This is the execution plan

![plan_count_join_TF_actual.png](/image?hash=5ea09799548eea0dcbcb78f6b0905eaa1e86c10b73fa6b9e067d7c76b63415c8)

Here the Constant Scan on the inner side of the Nested Loops returns zero rows 121317 times.

Unlike the previous example where the optimizer was able to handle contradiction completely via another optimization path, this is impossible here. Removal of the left join with the empty right side (as well as the right join with the empty left side) is not available during plan search, only during simplification.

## **Summary and Final Thoughts**

Optimizer tries to detect contradictions as early as it can and process them before the start of the cost-based optimization. It may not be possible if a contradiction is not evident enough (from the optimizer's point of view).
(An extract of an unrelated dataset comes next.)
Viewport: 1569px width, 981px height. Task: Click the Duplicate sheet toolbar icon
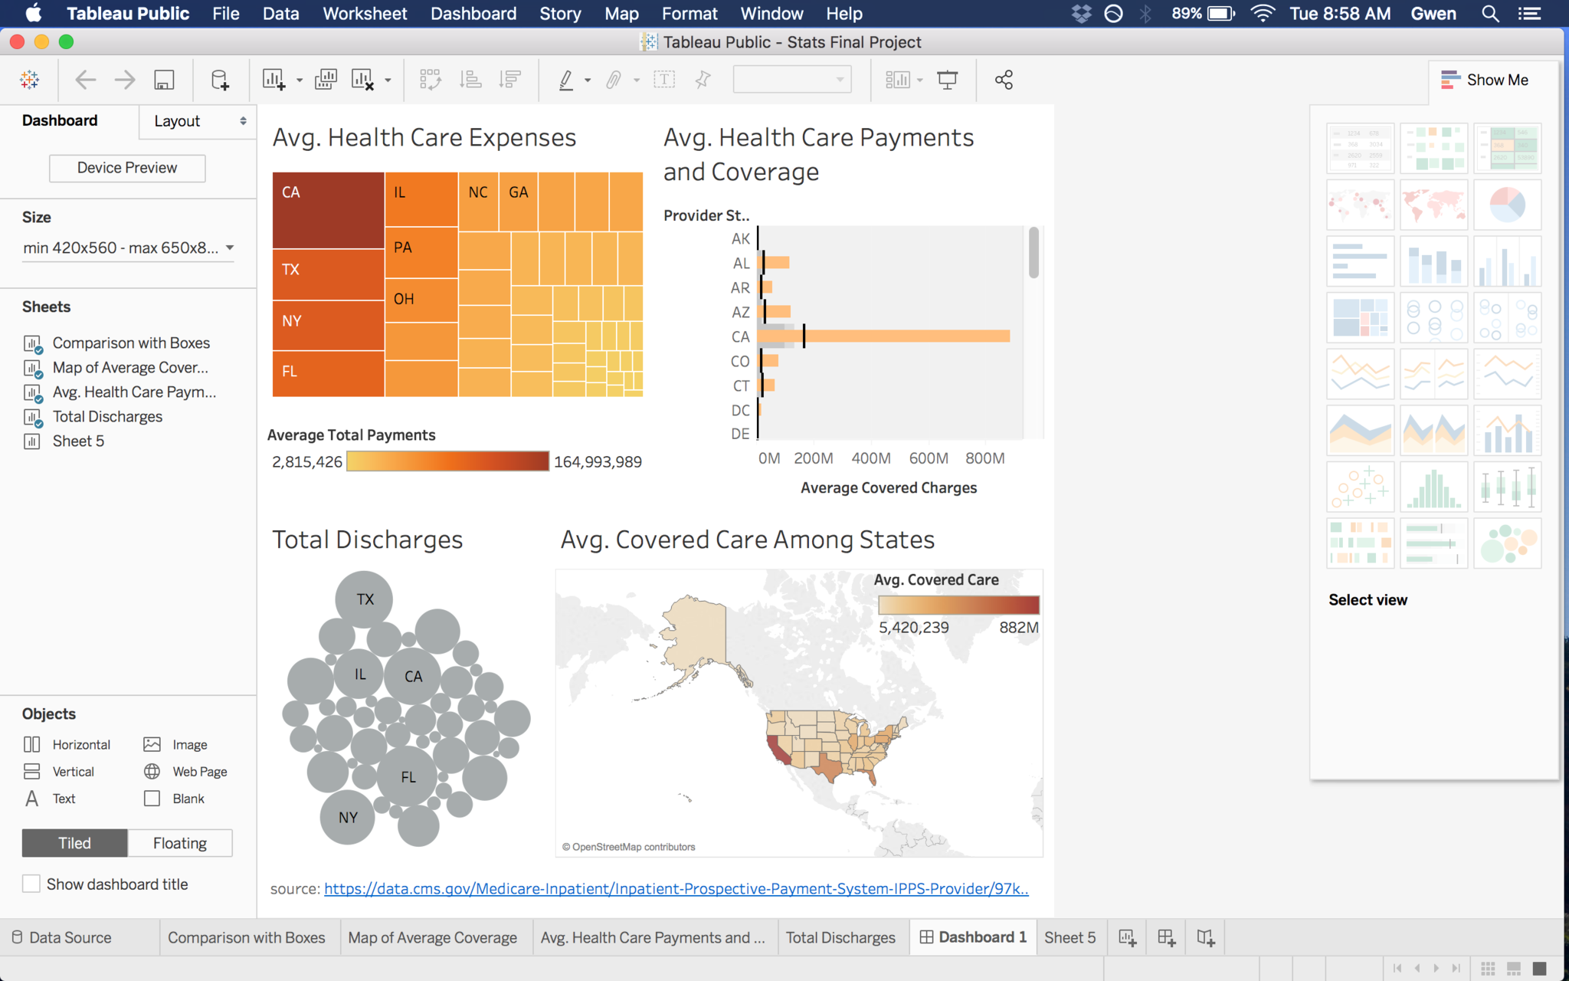coord(326,80)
Contradictions that survive simplification get additional chance to be handled during plan search. Upon reaching plan search stages, there are following possibilities for a contradiction:

- remain unhandled --- the worst case. Unhandled contradictions (not taking into account hidden ones, which sometimes are hard to recognize even for a human, not just the optimizer) appear in the execution plan as branches that can never produce any rows. This may be accompanied by the missed optimization opportunities and negative performance impact (like in the [previous](https://topanswers.xyz/databases?q=1870) post, for example).
- be handled incompletely --- softer than previous. Incompletely handled contradictions appear in the execution plan as zero-rows Constant Scan operations being executed one or multiple times. Performance impact may vary from negligible to measurable, depending on the plan shape and amount of data processed.
- be fully handled --- the best of these. While the quality of the generated execution plan can be as good as if this was early handling, I think that still there is a possibility in some circumstances to get "good enough" execution plan that isn't that, because the optimizer spends search moves on contradiction processing.
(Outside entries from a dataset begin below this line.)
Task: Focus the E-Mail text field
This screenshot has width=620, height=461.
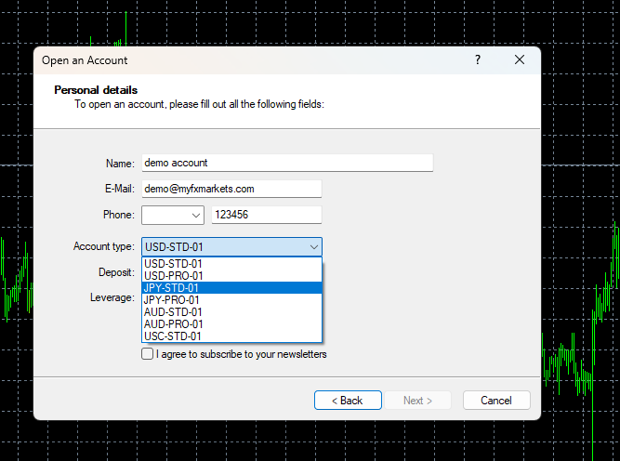Action: 231,189
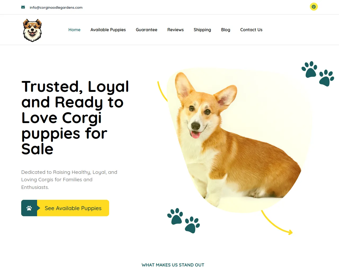
Task: Click the yellow curved arrow graphic
Action: pos(277,223)
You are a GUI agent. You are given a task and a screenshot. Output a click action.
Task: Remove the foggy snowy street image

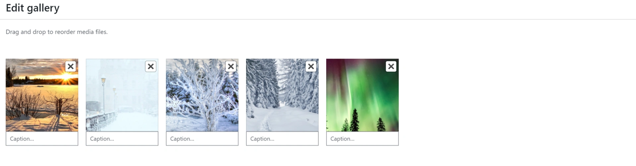point(151,66)
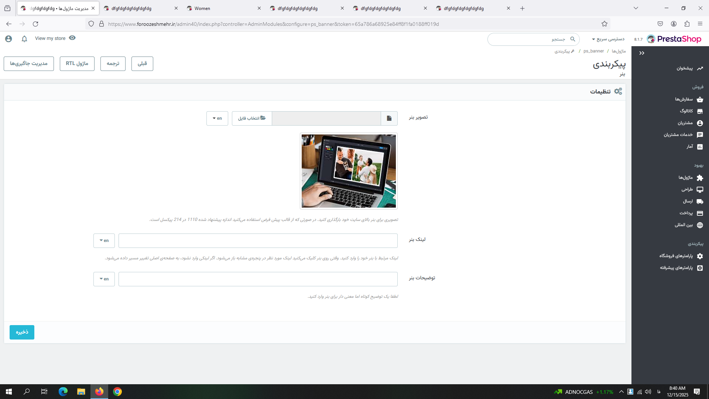
Task: Click the choose file (انتخاب فایل) button
Action: (252, 118)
There are some key distinctions between early and late handling. If a contradiction is detected early it will be processed completely, whereas detected late may not be (in some cases the optimizer doesn't care about, in others it is just limited in doing this). Late handling, however, has the advantage of detecting implicit contradictions that weren't detected early through exploration of more logical alternatives.
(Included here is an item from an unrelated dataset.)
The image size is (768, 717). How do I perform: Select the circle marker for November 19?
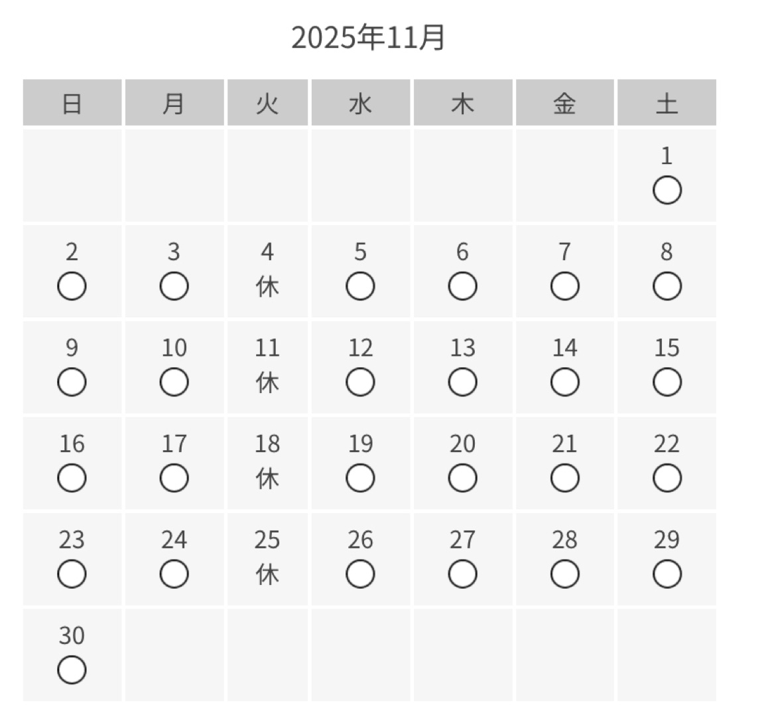pos(360,478)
If you encounter attributes of an unhandled or incompletely handled contradiction in the execution plan, it can make sense to investigate deeper. Although not necessarily it is, contradiction can be a sign that something is wrong (schema, query, application logic). I'm missing (and I wish there would be) a convenient way to know about the fact of handled contradiction (and the stage at which it happened). Perhaps a warning added to the compiled plan (like for implicit type conversion or missing index) or an extended event (that is less annoying probably).